The state offered the family nearly $1.8 million in 2000 for 122 acres officials thought were needed to construct the freeway and accompanying drainage system through the ranch. The family declined to sell and hired an attorney, seeking appraisals for what they believed could be a fair price for the land.

After further study, the amount of land needed was decreased to 82 acres and a second offer was made in 2002 for $2.8 million, which was also declined.

The freeway project moved forward, with the state gaining right-of-way last year, as the Lompas waited for an independent appraisal.

"It's not something you want, but there is nothing I can do to stop it," Sam Lompa Jr., told the Appeal in 2001. "All we want is what's fair."

Recently, two independent appraisals obtained by the family set the price for the land at $15.3 million and $18.1 million. The $12 million payment was a negotiated settlement before the case reached the courts.

"This agreement avoids us having to go through lengthy court proceedings," said transportation Director Jeff Fontaine. "It allows us at NDOT to focus on completing the freeway project. We think it's a fair settlement."

NDOT obtained the right to enter the property and begin the project last year.

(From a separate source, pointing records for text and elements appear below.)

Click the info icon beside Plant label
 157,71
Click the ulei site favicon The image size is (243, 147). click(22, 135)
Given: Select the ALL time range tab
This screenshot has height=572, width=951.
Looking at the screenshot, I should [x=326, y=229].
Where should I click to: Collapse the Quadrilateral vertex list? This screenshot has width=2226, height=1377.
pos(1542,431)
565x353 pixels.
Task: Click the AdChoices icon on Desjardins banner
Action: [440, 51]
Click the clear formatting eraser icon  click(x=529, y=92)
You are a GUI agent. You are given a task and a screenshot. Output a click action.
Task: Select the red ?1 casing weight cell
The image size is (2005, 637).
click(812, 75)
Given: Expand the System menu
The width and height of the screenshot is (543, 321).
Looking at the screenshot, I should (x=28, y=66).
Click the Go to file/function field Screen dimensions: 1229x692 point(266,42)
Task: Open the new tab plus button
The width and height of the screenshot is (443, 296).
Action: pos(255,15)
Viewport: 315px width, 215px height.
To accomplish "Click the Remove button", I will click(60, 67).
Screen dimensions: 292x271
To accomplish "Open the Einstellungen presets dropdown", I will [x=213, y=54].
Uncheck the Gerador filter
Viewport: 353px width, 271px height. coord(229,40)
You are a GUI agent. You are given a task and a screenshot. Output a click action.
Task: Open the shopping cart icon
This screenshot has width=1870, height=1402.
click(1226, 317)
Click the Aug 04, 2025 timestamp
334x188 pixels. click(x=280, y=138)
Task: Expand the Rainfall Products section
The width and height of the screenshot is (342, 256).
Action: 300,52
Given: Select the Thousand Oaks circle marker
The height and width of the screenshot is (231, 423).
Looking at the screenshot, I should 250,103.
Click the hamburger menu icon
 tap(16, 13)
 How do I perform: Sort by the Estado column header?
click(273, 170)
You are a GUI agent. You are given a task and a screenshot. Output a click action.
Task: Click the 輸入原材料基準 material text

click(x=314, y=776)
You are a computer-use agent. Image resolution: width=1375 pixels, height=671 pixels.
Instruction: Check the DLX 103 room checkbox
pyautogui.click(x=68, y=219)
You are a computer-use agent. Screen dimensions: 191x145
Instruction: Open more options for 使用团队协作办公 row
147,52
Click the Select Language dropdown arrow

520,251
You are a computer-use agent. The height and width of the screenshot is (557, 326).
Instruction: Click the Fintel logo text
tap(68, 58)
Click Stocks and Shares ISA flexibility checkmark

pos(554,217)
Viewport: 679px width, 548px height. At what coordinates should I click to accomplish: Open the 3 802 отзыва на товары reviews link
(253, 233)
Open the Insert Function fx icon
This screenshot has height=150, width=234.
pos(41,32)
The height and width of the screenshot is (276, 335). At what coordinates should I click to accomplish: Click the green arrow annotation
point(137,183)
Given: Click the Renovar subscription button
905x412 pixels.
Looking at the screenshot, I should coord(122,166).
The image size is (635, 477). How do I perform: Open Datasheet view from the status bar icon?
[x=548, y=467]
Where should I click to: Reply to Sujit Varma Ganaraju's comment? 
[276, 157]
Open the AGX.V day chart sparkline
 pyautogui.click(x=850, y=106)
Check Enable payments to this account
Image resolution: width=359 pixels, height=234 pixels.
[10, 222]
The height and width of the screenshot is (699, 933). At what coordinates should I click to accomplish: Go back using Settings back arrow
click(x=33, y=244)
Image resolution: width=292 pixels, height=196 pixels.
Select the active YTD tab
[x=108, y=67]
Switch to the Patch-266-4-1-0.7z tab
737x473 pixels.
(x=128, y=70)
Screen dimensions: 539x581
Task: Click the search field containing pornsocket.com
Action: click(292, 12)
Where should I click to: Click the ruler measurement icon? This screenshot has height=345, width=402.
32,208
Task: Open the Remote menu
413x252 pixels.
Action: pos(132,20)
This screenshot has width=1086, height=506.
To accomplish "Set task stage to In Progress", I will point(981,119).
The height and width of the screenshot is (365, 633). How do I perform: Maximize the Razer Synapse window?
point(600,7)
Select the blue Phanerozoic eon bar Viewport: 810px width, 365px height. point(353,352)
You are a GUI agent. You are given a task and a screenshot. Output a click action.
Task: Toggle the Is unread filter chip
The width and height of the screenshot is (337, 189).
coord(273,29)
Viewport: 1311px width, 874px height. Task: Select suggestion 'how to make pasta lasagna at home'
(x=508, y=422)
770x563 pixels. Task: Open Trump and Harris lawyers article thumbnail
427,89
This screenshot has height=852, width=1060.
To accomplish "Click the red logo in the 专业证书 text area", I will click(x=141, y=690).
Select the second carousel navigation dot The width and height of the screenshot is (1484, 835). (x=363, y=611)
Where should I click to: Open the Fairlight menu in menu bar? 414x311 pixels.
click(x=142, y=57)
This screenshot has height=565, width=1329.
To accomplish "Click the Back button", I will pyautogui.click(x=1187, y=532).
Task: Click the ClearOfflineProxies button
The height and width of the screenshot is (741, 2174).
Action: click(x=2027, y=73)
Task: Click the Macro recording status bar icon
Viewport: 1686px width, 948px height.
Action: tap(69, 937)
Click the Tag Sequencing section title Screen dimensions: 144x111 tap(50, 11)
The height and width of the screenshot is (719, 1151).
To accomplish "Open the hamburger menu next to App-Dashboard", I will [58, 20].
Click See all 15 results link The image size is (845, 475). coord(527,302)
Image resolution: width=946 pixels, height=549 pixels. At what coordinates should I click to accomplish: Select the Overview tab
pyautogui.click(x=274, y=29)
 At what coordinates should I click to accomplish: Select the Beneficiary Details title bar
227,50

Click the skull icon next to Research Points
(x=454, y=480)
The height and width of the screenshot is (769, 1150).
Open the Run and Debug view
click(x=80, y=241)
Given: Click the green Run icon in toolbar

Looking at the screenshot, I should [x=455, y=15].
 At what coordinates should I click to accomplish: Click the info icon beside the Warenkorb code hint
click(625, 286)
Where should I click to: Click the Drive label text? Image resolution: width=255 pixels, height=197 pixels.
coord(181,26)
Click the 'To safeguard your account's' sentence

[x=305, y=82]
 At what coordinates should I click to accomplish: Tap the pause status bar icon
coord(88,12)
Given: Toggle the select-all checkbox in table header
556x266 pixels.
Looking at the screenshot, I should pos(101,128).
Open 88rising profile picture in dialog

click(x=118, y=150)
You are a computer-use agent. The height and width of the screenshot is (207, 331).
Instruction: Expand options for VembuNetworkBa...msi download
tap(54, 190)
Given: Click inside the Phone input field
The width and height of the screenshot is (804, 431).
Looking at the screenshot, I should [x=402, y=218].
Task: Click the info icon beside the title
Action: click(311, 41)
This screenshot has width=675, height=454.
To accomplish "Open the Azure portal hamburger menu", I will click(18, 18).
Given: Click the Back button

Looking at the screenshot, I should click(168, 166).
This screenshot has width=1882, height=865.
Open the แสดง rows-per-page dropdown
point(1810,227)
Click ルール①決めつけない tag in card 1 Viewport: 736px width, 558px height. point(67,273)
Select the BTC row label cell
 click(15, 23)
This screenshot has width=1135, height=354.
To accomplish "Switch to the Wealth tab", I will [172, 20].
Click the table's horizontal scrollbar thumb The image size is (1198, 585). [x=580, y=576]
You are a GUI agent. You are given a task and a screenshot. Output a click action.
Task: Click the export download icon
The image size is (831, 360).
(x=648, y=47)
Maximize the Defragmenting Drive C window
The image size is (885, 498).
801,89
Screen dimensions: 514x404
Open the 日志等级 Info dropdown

The family matriarch, Eva Lompa, died last summer in the small house on the ranch. In her final years, she vowed to keep the 430 acres left of the sprawling property a working ranch. Her husband, Sam Lompa, originally bought the property in the 1930s and raised dairy cows on the 820-acre farm.

The couple and their three children sold dairy products to a creamery in Minden. Once the creamery left town in the early 1960s, the ranch was converted into a cattle ranch and is now operated by Sam Lompa Jr.

The land has been sold off slowly as Carson City's growth has surrounded it. Carson City High School is on one corner of the original ranchland, after the Lompa family donated part of the property.

Monday's settlement will allow both parties to move forward, they said.

"The Lompas feel relieved," FitzSimmons said. "With Eva's passing, I think we all hope Eva would have been proud of us. I know they took their obligations to preserve the family heritage very seriously."